Work to be completed:
Everything from the line containing "[Financial Afrik] (67, 11)" down to the last line of the entries below must be transcribed exactly, and nothing else.

Entries provided:
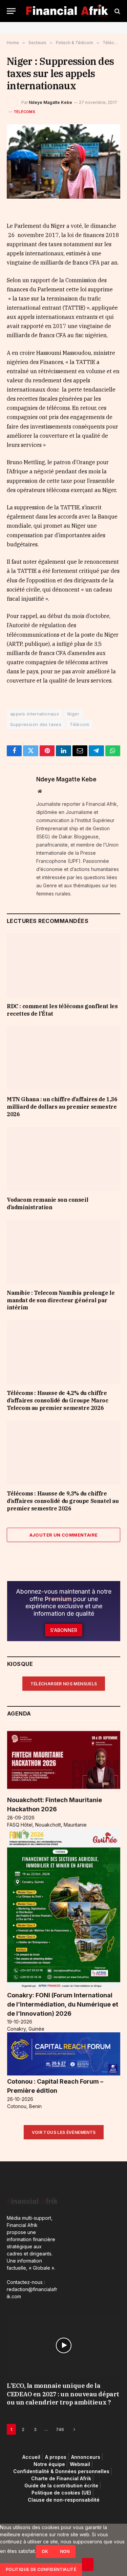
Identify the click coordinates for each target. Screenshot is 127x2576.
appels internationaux (34, 713)
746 (60, 2429)
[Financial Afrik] (67, 11)
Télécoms (24, 111)
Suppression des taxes (35, 724)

Response to the exercise:
[Financial Afrik] (67, 11)
Télécoms (24, 111)
Suppression des taxes (35, 724)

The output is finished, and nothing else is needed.